A vida tá pouca e eu quero muito mais

Moraes Moreira injetou agitação e alegria na MPB e morreu dormindo aos 72 anos

Moraes Moreira me reafirmando que era preciso ser amor da cabeça aos pés, em julho de 2011, em Porto Alegre

Para ser lido ao som de Moraes Moreira em Lá Vem o Brasil Descendo a Ladeira

Se existe hoje AmaJazz é porque houve Moraes Moreira. A comparação exagerada e talvez despropositada se explica pelo fato de que Moraes Moreira está no nascedouro do meu interesse musical. Foi no começo dos anos 80, no Brasil imediatamente pós-anistia, que eu, adolescente, comecei a ficar fascinado pelo músico que estava renovando o samba ao misturá-lo com afoxé, frevo e forró. Seu manifesto estava em Bazar Brasileiro, primeiro disco dele que comprei e que marcava uma nova fase em sua carreira como um dos representantes da forte gravadora alemã que se instalava no país. No mesmo período, Moraes Moreira também começava a revolucionar as músicas de Carnaval. Seu estilo alegre e agitado – sozinho ele “era” um trio elétrico – ganhava a melhor tradução em músicas como Eu Sou o CarnavalChão da Praça e Bloco do Prazer. Como para ele a vida era uma festa, até os folguedos de São João – tão presentes na cultura nordestina – receberam de Moraes Moreira sua homenagem na instantaneamente clássica Festa do Interior.
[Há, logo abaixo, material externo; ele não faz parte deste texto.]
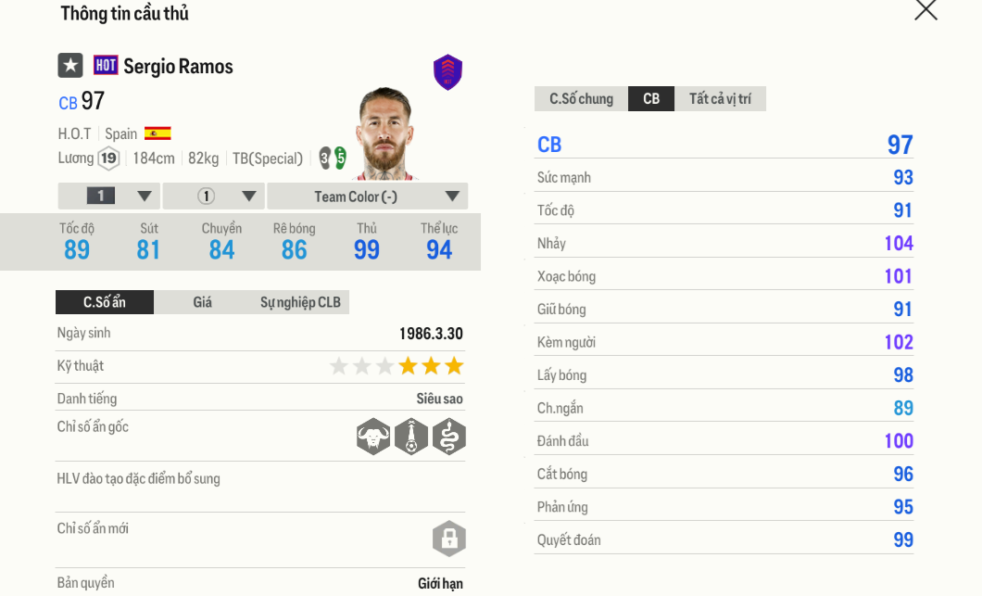Click the Spain flag icon

tap(157, 133)

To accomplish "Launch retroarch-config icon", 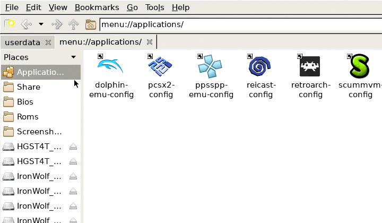I will (310, 66).
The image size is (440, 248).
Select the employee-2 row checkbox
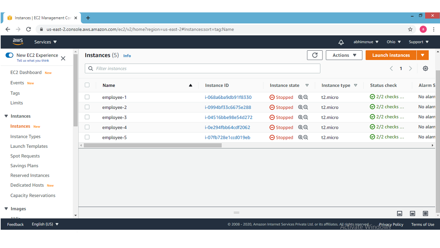tap(87, 107)
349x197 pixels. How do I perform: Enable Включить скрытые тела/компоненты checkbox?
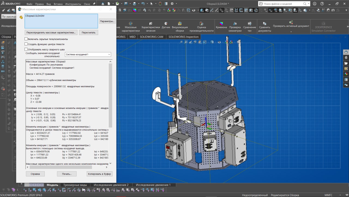[26, 39]
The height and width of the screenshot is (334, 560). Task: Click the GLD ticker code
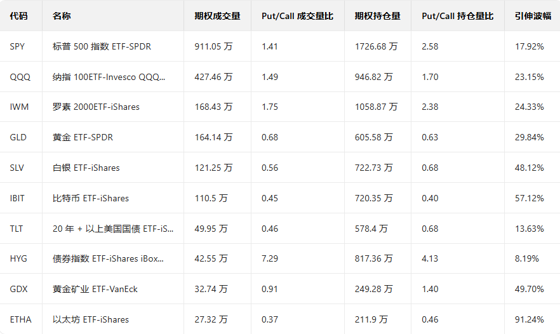(x=19, y=137)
Foi gravado por todo mundo que importava (Gal Costa, Simone, Baby Consuelo, Pepeu Gomes) e se consolidava como herdeiro de uma tradição do samba baiano que começava em Dorival Caymmi e passava por João Gilberto e ainda abria generosos espaços para outros bambas que  Moraes Moreira sabia reverenciar, como os conterrâneos (Assis Valente e Batatinha) e os sambistas cariocas (Herivelto Martins e Ataulfo Alves). Quase como um Jorge Ben Jor, Moraes Moreira dava impressão de que seria incapaz de fazer uma música que não fosse alegre. Porém, sabia ser lírico e suave em canções de clara influência de João Gilberto (Alto-Falante e Asas de Brasília) ou em sambas ralentados, como Meninas do Brasil e Mentira, em que ensinava que “Para fazer um samba-canção/Dentro da tradição emocional brasileira/Não me falta dor/Tenho o pranto e o rancor…”.
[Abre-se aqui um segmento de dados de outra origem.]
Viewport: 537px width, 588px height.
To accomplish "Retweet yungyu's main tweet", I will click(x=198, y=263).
Nos últimos tempos, parecia ter diminuído o ritmo. Gravava menos, já não lotava tantos teatros (pelo menos em Porto Alegre, onde durante muitos anos ele foi um fenômeno) e o que se lia sobre ele era em entrevistas polemizando com Baby Consuelo sobre quem era o “dono” dos Novos Baianos. Parecia ter deixado a alegria de lado e se mostrava cada vez mais distante dos versos que tão bem cantou em Bloco do Prazer: a vida tá pouca e eu quero muito mais.